While the offense struggled to find its footing, the defense scored two touchdowns, including a pick-six by Fields (42).
That said, there were positives hidden in the hole, too. Cooper had a cut into the third quarter (good for 13 yards) to convert a third down, on which he was working on a hi-lo backside concept, the defender felt the man underneath and threw behind him to Cooper it. Another Cooper throw on third down (this one for 10 yards) in the fourth quarter – he saw the nickel snapping inside the slot, so he threw the pass to Cooper behind him. And Peoples-Jones had a 27-yarder, just before the pick, when he stood up to position himself with an oncoming free rusher.
Then there were the flashes he showed while stretching plays and how his presence affected the way the defense could tackle the Browns’ running game, with the backs staying home to accounting for it rather than crashing down on current supports.
“Teams have to respect his ability to run the ball,” says Jack Conklin. “And that helps take away a defender that we have to deal with and it helps our running backs. I think you can see that’s going to flourish for us and help us in the future, just his incredible ability and speed. It’s going to be something that defenses have to deal with and respect.”
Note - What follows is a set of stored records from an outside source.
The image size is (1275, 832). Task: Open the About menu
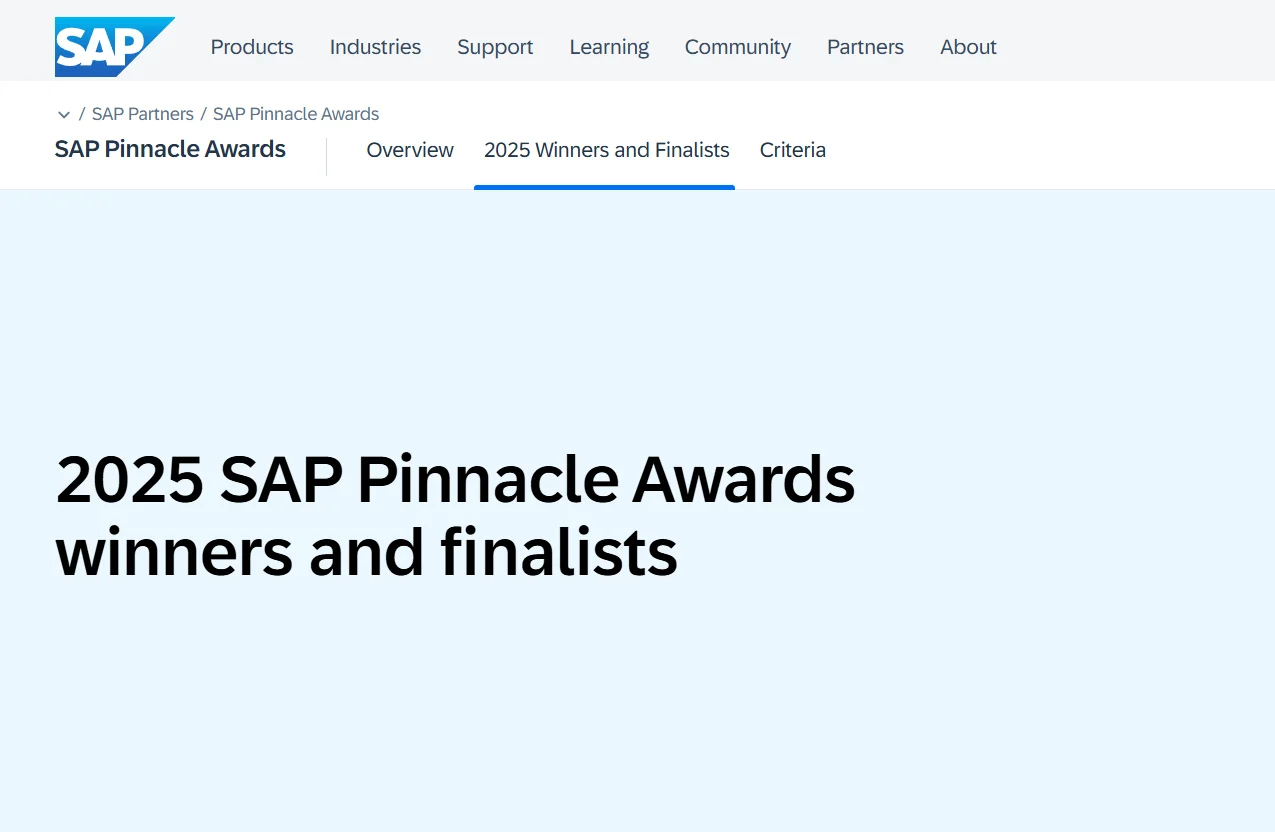coord(968,47)
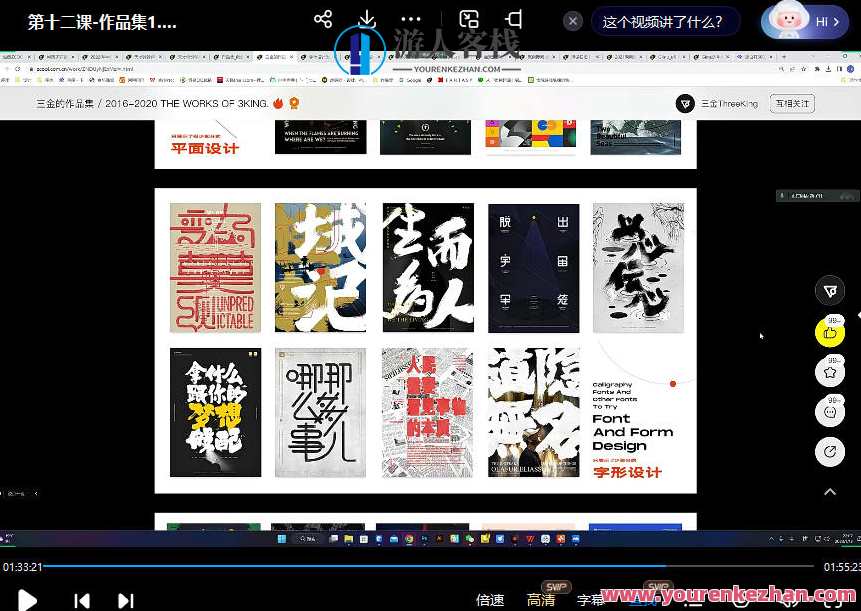This screenshot has width=861, height=611.
Task: Open the three-dot more options menu
Action: pos(411,20)
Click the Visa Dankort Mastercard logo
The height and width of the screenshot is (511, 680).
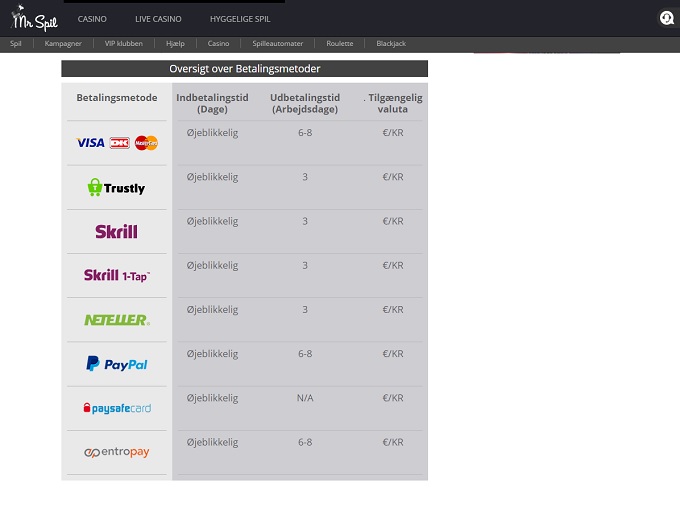117,143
These are baby steps, of course. But after 700 days away, almost everyone agreed that those would still be necessary to get Watson back up to speed. They better win.
Now the question is, What next?
Next week, in Cincinnati, the media pressure probably won’t be there. The Bengals will welcome the Browns home at 8-4 with a lot on the line and a crowd more concerned about the AFC North race than anything. There will probably be signs, and boos, and all that. But it will also be another phase for Watson, as each week, the storyline and the crowd around Watson will fade. That’s just how these things work.
The Browns hope they can continue to buy him time to get comfortable, and he’ll be able to get closer to where he was two years ago.
“We’re making sure he knows he doesn’t have to be perfect. It doesn’t have to be Superman,” says Garrett. “We’ll be able to make plays, too. And when his time comes, we need a play, we know he’ll be able to make it. “
Another question is whether the right has been given to him at this point. But that question was not to be answered on Sunday. There wasn’t much else, football or otherwise, over a very strange weekend in Houston either.